-- start SOURCE EXTRACT --
Fitting out commercial or industrial space can be a stressful undertaking because there are many variables, not to mention the large pool of stakeholders – including staff, senior management, real estate consultants and project managers, vendors, and contractors.
In real estate parlance, a fit-out is broadly defined as the end-to-end process of transforming an internal space into a working space, complete with facilities such as restrooms, raised flooring, lighting system, meeting rooms, workspaces, office furniture, and the staff pantry.
What Is Office Fit-Out?
Office fit-out is the general term used to describe any renovation work that is related to making sure interior office space is fit for purpose. Think of the fit-out process as the preparation stage; this is when the proposed office space is being made into somewhere that’s safe for you and your employees to work within.
The fit-out stage helps prepare the blank canvas that will eventually become a fully functioning and refurbished office. Fit-outs don’t always just include the actual office space – they can also include the preparation of other areas, such as stairways and car parks. You might need an office fit-out service if you relocate your office location to a new building.
Why Office Fit-Out?
Investing your time and money in the present workplace is the business growth in future. Think about the potential outcomes of it, and how it can increase the value of your company. According to a recent study, 88% of companies believe that their Office fit-outs had a positive impact on employees. Hence, you can say that an Office fit-out might boost the productivity of your employees.
Different Types of Office Fit-Out:
Due to the many processes involved in making a building suitable and safe to work in, there are a few varying kinds of Office fit-out depending on the stage of development that your building is at. Some companies may offer one type of fit-out, whereas some will offer the whole package.
Shell & Core
You can say that the “Shell and Core” are the mainframe of the building. The building is complete, but the systems and services are yet to be installed.
These kinds of fit-outs involve getting the basic, concrete structure of the building ready for the purpose. With a Shell & Core fit-out, the building structure has already been put together and constructed by building teams. The space they’ve constructed is only the ‘shell’ of the building, so a shell & core fit-out fully prepares this space for use by adding basic mechanics and electrical work.
A Category A fit-out is the next step up from shell and core. This stage is where more complex mechanical and electrical work is added, such as lighting. Raised access flooring and suspended ceilings are also fitted out during the Category A process, alongside toilets, fire detection systems and air conditioning units. After this stage, the space is now fully functioning and ready to be furnished.
Category A fit-out refers to the tenant’s own space fit-out. This is the basic fit-out and includes all the processes like electrical and mechanical installations. Suspended Ceilings, Fire Systems, Lighting, and Air Conditioning are included in this fit-out. In Category A fit-out, you can expect grid ceilings, fitted lights, raised floors, internal surface finishes, blinds, etc.
-- end SOURCE EXTRACT --
▸ **TO BE DONE**:
In the office fit-out text, what percentage of companies believe their office fit-outs had a positive impact on employees? The data below is separate material, unrelated to the office fit-out text.
-- start DATA EXCERPT --
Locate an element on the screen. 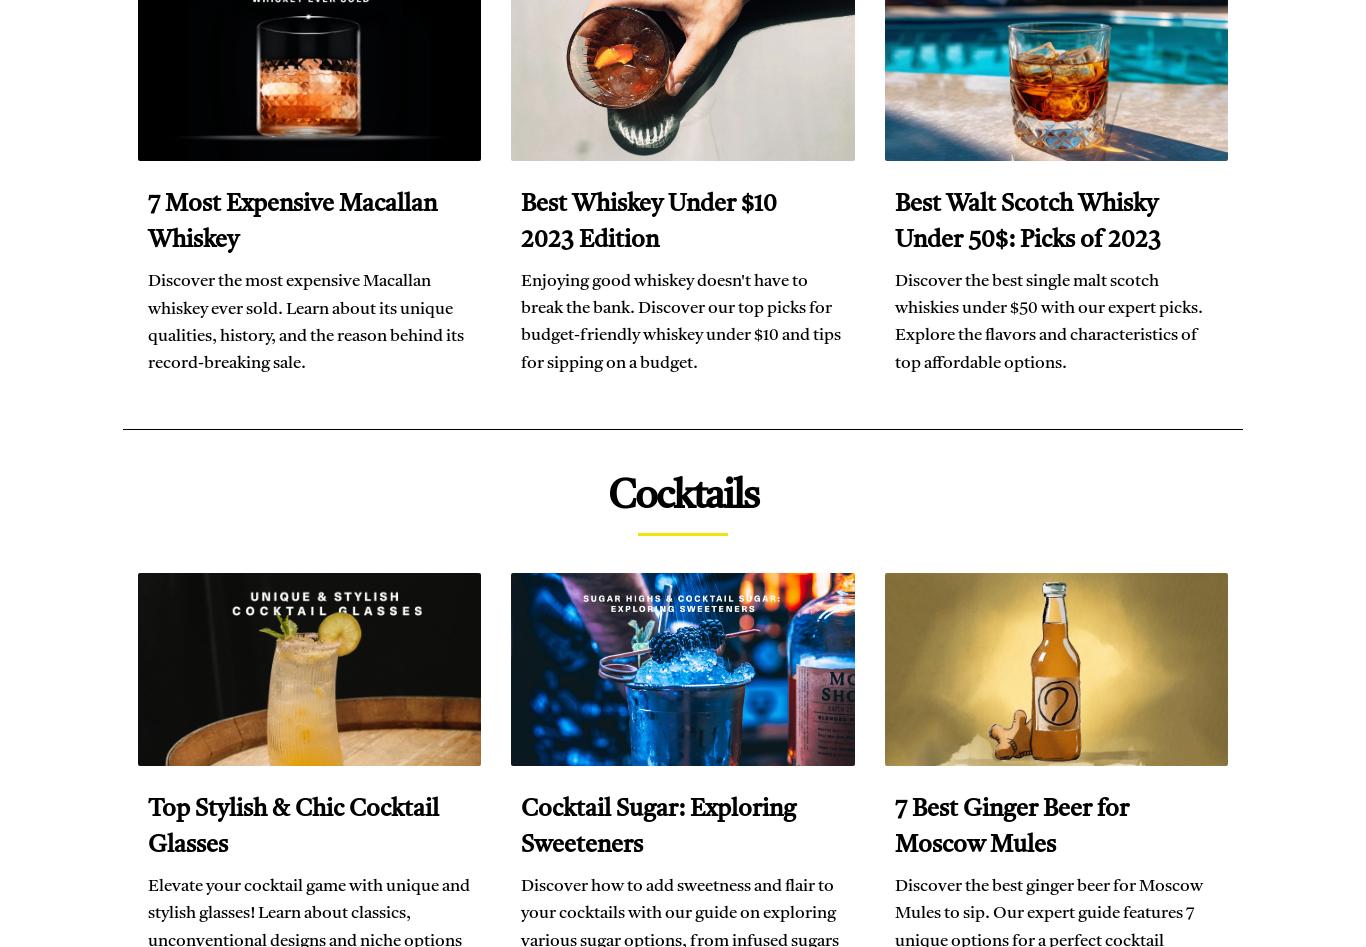 Image resolution: width=1366 pixels, height=947 pixels. 'Discover the best single malt scotch whiskies under $50 with our expert picks. Explore the flavors and characteristics of top affordable options.' is located at coordinates (1046, 320).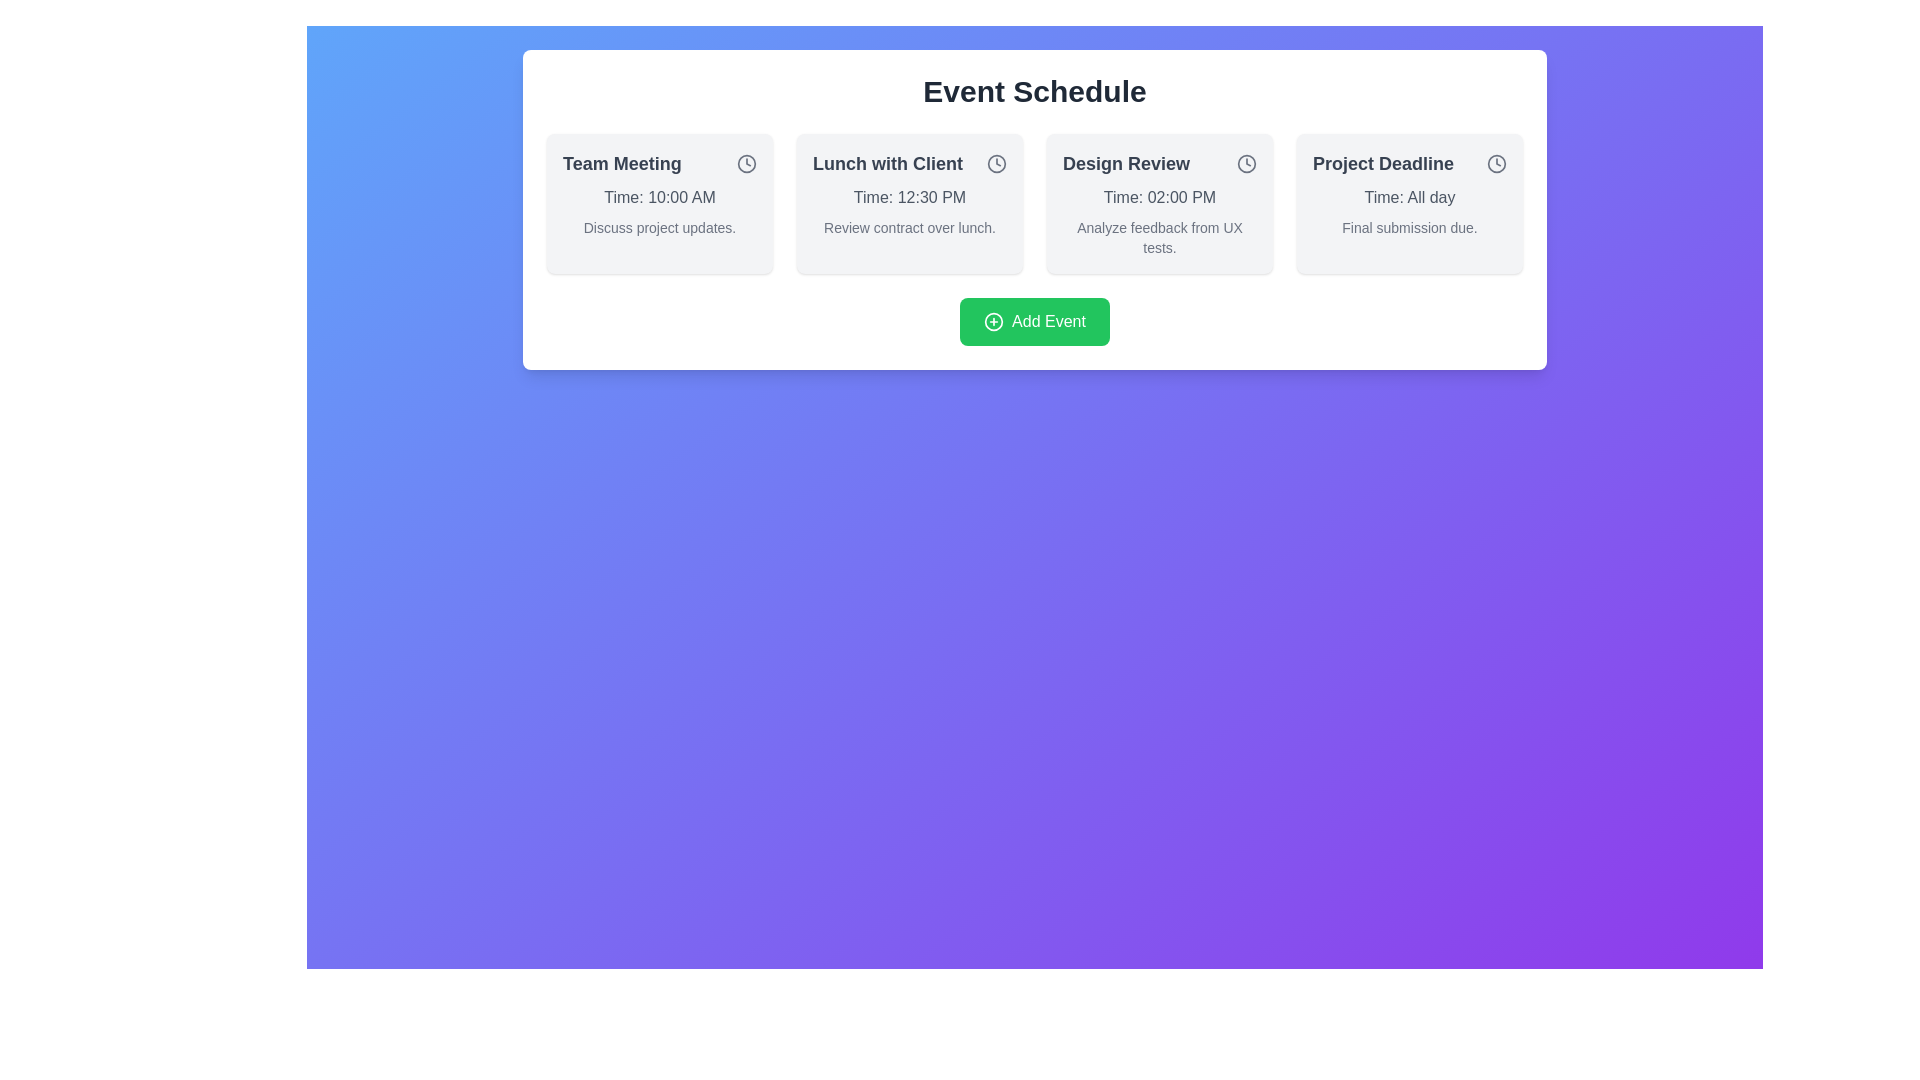 This screenshot has height=1080, width=1920. Describe the element at coordinates (1409, 197) in the screenshot. I see `the text label that reads 'Time: All day', which is positioned below the 'Project Deadline' title and above the 'Final submission due' description` at that location.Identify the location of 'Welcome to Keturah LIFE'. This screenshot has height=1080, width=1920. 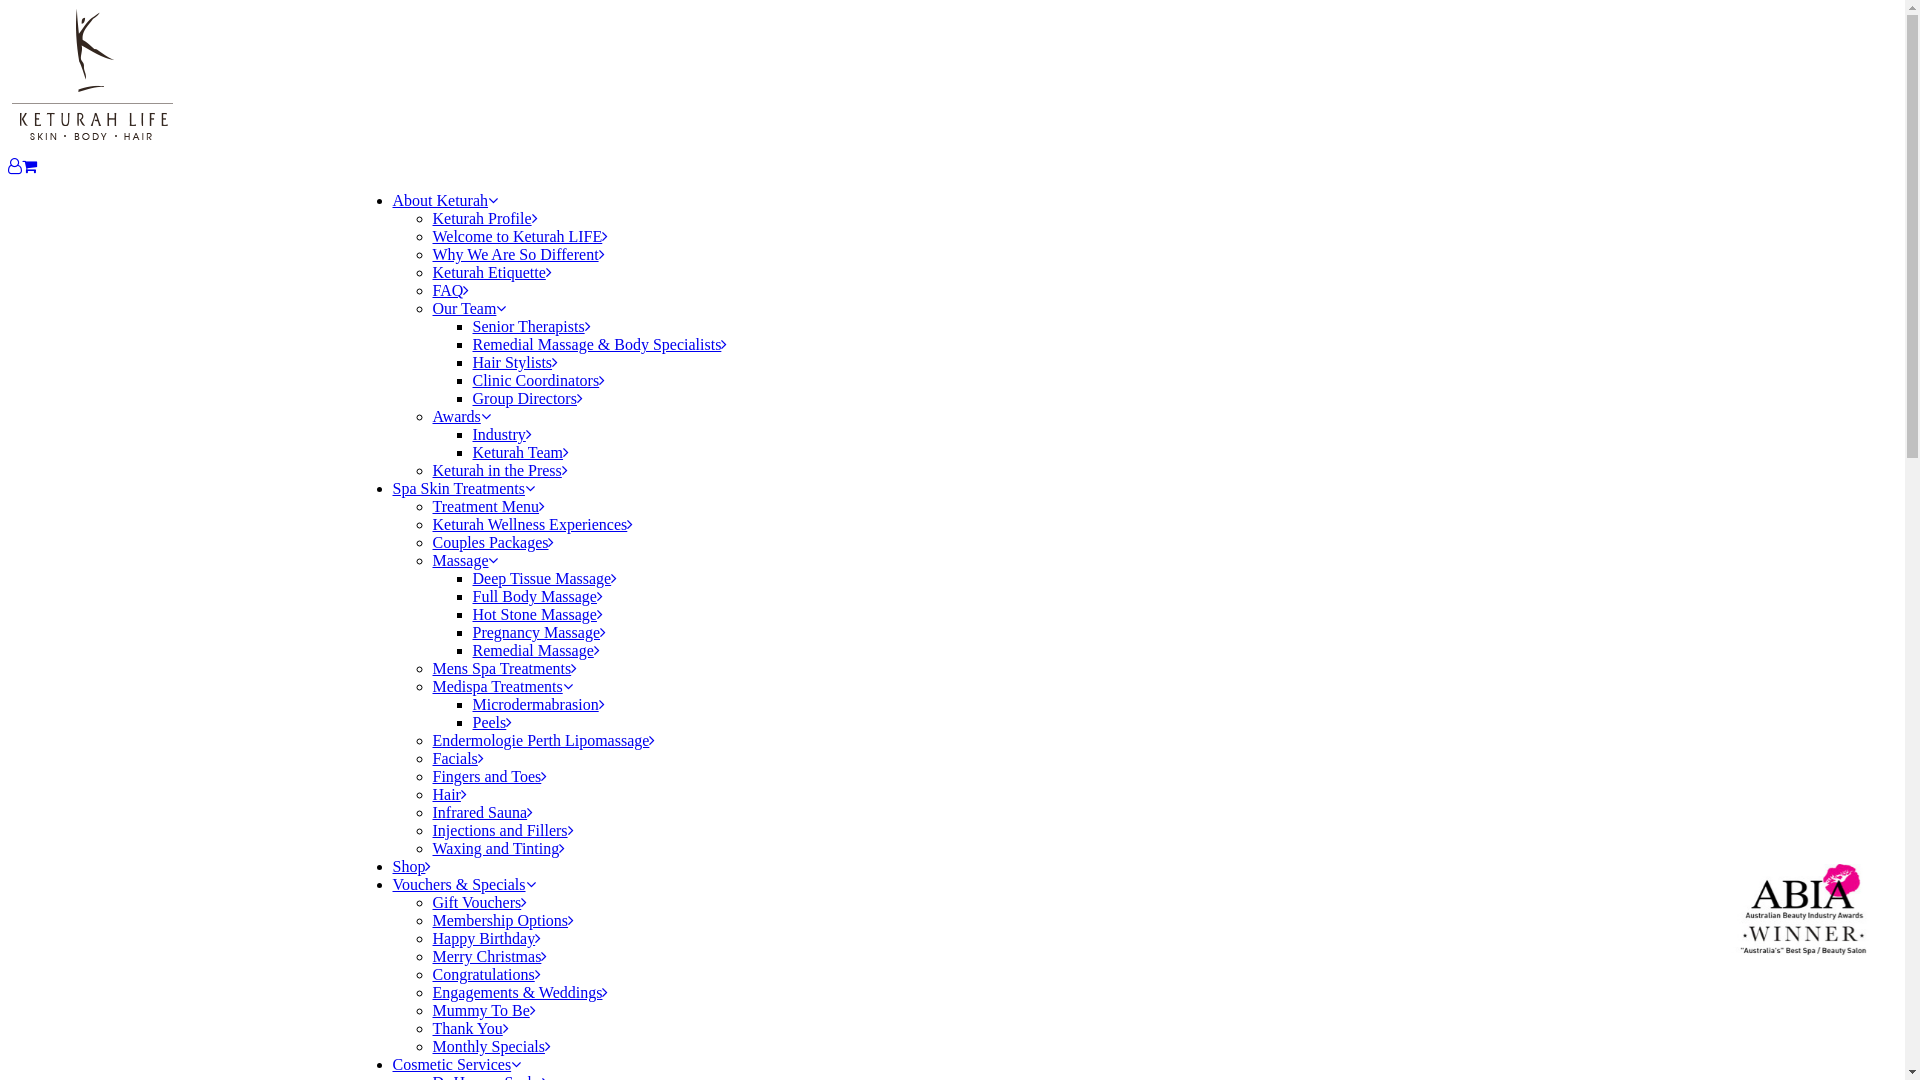
(519, 235).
-- end DATA EXCERPT --
▸ **RESPONSE BELOW**:
88% of companies.